Besides Budapest and Szeged, she had various teaching positions and assignments in Hungary and abroad: in the Teacher Training Center of the University of Economics, Budapest; Kodolányi János Teacher Training College, Székesfehérvár; Lincoln University of the Commonwealth of Pennsylvania, USA; the University of Turku, Finland; and La Sapienza, Rome, Italy.

Though most of her current research focuses on African American Studies, her professional interests range from literary criticism to cultural studies, critical race studies, gender studies, multiculturalism, and American women writers. Eva Federmayer is the author of Psychoanalysis and American Literary Criticism (Eötvös Loránd University, Budapest, 1983) and the co-author (with Irén Annus and Judith Sollosy), editor and project manager of the electronic textbook Netting America: Introduction to the Culture and Literature of the United States (Budapest, 2006, sponsored by the European Union and the National Development Fund as part of the structural and contextual development of higher education in Hungary. HEFOP-3.3.1-P.-2004-09-0134/1.0). She has published on deconstruction, Hungarian home design, ragtime, Edgar Allan Poe, Octavia Butler, Nella Larsen, Jessie Redmon Fauset, John Howard Griffin, Danzy Senna, Rebecca Walker, and Oscar Micheaux. She has participated and given presentations at a number of conferences related to American Studies and Gender Studies in Europe and overseas.

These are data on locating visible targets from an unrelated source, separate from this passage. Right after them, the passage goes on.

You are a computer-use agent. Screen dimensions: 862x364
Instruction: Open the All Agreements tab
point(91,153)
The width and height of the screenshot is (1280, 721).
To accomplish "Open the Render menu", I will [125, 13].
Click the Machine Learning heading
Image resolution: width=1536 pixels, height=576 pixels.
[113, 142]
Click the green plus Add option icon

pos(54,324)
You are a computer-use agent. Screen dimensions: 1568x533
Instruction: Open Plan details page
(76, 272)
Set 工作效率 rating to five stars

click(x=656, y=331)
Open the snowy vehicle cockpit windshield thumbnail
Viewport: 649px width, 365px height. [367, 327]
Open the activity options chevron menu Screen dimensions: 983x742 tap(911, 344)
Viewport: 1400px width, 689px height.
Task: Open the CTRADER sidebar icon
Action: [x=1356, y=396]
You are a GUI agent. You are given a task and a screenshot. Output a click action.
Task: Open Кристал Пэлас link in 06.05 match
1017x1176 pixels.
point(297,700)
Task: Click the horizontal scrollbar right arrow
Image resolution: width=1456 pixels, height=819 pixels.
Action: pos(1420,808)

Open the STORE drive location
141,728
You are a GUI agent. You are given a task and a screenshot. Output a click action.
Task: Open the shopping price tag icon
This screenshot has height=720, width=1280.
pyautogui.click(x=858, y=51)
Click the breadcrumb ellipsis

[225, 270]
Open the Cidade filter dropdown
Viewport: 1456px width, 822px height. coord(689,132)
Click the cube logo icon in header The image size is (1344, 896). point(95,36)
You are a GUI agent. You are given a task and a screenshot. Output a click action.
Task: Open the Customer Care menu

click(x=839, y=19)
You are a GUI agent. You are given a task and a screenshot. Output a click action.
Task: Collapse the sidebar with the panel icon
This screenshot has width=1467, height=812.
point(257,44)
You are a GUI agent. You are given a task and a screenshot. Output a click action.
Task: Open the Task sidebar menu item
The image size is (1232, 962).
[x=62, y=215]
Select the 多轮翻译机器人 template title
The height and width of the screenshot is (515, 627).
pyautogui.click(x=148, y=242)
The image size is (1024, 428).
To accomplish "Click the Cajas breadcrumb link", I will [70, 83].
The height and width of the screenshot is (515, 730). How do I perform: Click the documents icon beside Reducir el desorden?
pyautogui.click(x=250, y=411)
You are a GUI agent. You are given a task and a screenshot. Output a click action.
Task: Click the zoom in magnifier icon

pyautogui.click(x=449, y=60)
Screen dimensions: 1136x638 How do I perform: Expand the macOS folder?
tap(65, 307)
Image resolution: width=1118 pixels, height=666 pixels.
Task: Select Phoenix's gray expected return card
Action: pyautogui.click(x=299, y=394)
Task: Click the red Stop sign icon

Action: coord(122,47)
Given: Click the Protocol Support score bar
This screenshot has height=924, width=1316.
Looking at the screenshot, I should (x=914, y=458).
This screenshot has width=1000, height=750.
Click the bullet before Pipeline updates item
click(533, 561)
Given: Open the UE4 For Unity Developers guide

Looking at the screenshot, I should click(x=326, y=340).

She was co-chair of the American Association for American Studies (HAAS) from 2003 to 2007, served on the board of the László Országh Award (2000-2005), was program director of the postgraduate English Teacher Training Program of the Department of American Studies, ELTE, Budapest (1993-98), and acting director of the American Studies Ph.D. Program of Eötvös Loránd University (2002, 2004). She is on the editorial board of Americana, the electronic journal published by the University of Szeged and the Erasmus coordinator for ELTE's Department of American Studies.

Courses in American Studies at ELTE and SzTE since 1990:

American Literature: From the Beginnings to the 19th Century (survey course), American Literature: Twentieth Century (survey course), American Literature: 18th and 19th Century (seminar), American Literature: 20th Century (seminar), Feminist Criticism (seminar), Theories of Literature and Culture (seminar), Blackness in American Cinema (seminar), Contemporary African American Cinema (seminar), African American Literature from the Beginnings to Black Modernism (seminar), Contemporary African American Literature: From the Harlem Renaissance to the 1990s (seminar), Cultural Studies Research Seminar (seminar), American Culture in Hungary (seminar), Texts and Contexts in American Literature (seminar), Narratives of the Color Line (PhD seminar), Narrative Politics or the Politics of Narration (PhD seminar), American Film (lecture/seminar), American Cultural Studies (lecture/seminar), Race/Ethnicity, Class, and Gender in American Literature (lecture/seminar), Introduction to Cultural Studies (lecture), Ecowriting/Ecocriticism (seminar).